[GIVEN REQUEST]
Could you print each of the records below word for word, leaving out the pictures?

______

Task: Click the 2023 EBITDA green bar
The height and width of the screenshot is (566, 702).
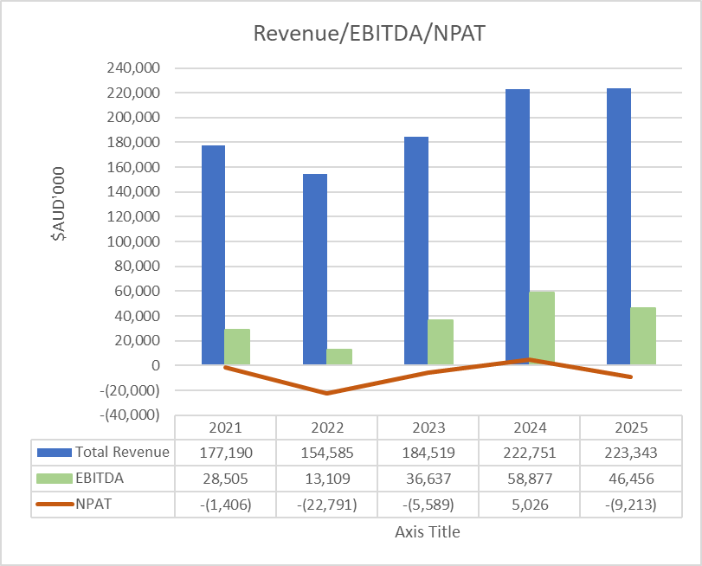Action: pos(441,343)
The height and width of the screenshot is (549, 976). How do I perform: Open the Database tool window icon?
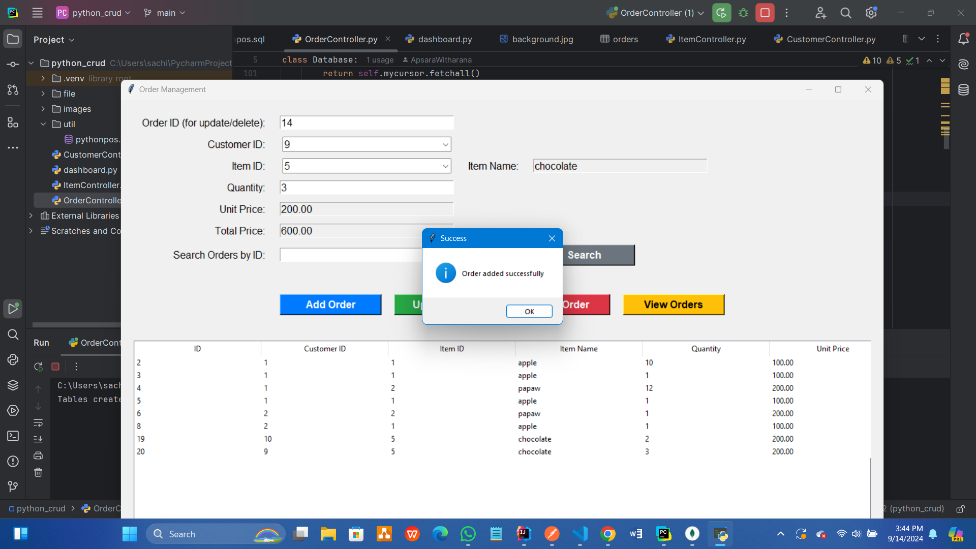[963, 90]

______

[SOLVED PROBLEM]
Task: Click the 2023 EBITDA green bar
The height and width of the screenshot is (566, 702).
Action: pos(441,343)
The height and width of the screenshot is (549, 976). How do I perform: Open the Database tool window icon?
[963, 90]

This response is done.